◆ REQUIREMENT ◆
From the listing below, extract each line containing the string "agent".

◆ SOURCE INFORMATION ◆
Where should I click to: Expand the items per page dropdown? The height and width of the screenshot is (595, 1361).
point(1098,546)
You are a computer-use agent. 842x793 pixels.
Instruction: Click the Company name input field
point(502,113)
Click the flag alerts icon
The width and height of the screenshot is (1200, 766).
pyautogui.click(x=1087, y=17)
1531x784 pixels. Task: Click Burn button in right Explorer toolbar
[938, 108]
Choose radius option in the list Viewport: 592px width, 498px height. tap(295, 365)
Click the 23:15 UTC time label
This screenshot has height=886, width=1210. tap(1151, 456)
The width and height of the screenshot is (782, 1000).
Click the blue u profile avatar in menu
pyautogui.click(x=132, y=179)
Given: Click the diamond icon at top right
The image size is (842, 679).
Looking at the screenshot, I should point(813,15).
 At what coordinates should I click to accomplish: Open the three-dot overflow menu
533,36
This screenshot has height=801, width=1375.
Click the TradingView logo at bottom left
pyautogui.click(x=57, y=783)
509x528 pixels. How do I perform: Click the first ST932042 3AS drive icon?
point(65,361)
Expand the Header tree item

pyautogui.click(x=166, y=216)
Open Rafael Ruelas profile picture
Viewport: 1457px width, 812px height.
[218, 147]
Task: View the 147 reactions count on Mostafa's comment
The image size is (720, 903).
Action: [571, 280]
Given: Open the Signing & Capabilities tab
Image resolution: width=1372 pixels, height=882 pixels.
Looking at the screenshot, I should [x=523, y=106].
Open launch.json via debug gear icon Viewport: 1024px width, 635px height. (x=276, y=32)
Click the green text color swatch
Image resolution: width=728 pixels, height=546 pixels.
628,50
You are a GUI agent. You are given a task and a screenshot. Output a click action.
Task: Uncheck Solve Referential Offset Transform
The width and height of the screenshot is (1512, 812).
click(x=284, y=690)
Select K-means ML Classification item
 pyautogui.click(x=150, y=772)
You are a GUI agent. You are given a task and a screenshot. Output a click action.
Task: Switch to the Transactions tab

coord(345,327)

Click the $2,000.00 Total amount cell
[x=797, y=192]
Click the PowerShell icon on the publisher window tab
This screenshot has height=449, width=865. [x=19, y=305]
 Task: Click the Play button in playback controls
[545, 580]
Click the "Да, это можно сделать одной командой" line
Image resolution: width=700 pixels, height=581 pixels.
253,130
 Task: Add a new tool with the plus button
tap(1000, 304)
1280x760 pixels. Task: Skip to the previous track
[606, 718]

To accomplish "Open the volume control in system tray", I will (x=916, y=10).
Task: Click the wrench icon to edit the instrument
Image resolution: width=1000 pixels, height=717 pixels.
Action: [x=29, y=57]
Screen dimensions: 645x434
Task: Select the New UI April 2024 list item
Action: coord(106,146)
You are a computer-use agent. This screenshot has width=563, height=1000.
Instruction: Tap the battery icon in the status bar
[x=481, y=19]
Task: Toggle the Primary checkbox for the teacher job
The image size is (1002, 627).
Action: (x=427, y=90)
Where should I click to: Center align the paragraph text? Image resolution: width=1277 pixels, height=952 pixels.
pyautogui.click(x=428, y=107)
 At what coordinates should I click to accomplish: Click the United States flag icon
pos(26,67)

◆ WRITTEN ANSWER ◆
You are a computer-use agent. 842x793 pixels.
You are a GUI agent. You are given a task and a screenshot. Output a click action.
You are a GUI agent. You are given a task and a screenshot. Output a click action.
You are a computer-use agent. This screenshot has width=563, height=1000.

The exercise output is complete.